The most fre­quent combinations of the X-linked recessive mode of inheritance are as follows:

1. The mother is homozygous and nor­mal (XX); the father is hemizygous and affect­ed (X’Y). (Here X’ indicates the chromosome carrying the defective gene and X indicates the normal chromosome). All of the sons of this union will be normal and they will inherit the normal gene by way of the maternal X-chromosome.

All daughters, however, are het­erozygous (X’X); the defective gene is located on the paternal X’ chromosome. Half the sons of these daughters will inherit the defective gene.

2. The mother is a heterozygous carrier (X’X), herself phenotypically normal. The father is normal (XY). In this case, half of the sons will be affected (X’Y), whereas all the daughters will be normal. However, half of the daughters will be heterozygous (X’X) carriers or conductors.

3. If an affected homozygous woman marries a normal man, all the sons will be affected, whereas all the daughters will be phe­notypically normal conductors or carriers.
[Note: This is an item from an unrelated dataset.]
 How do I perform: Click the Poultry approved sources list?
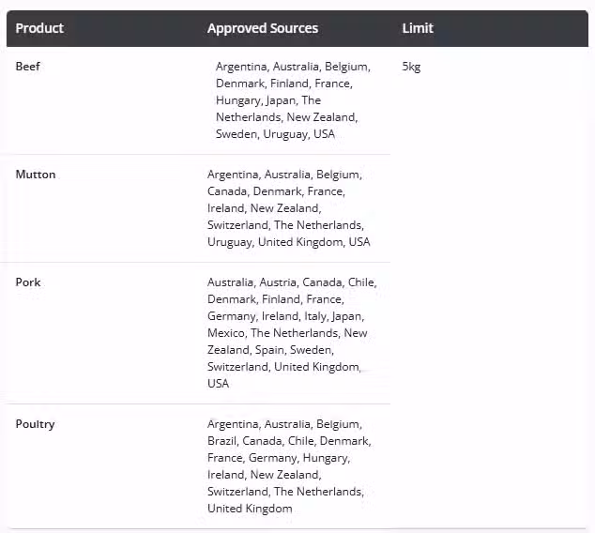(290, 466)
Therefore, the X-chromosomal recessive mode of inheritance is characterised by the fact that, especially with rare diseases, almost only men are affected. The path of inheri­tance, however, runs only via the normal daughters of sick fathers and the half-normal sisters of sick men.

This situation changes only if the brothers’ anomaly can be traced to a new mutation, in which case the sisters will not be the conductors. The worst situation is that all the daughters of affected fathers will be the conductors.

The second sex-linked mode of inheri­tance is the X-chromosomal dominant one. The mode differs from the X-chromosomal recessive mode in that not only the hemizygotes (male) but also the heterozygotes (females) manifest the anomaly. Both men and women are affected evenly when the anomaly is a rare one.

All the sons of affected fathers are uneffected but all the daughters are trait- bearers as well as half of the sisters of the father. Among the children of the female patients there is a 1: 1 segregation as in case of autosomal dominant mode of inheritance i.e. independent of sex.

So, in brief, male patients must have inherited the trait from the mother, among their siblings there is a 1: 1 segregation independent of sex. Female patients may have inherited the defective gene from either father or mother.

So, the above facts alone serve to demon­strate that the insufficient data may make it highly difficult to differentiate between the X- chromosomal dominant and the autosomal dominant modes of inheritance.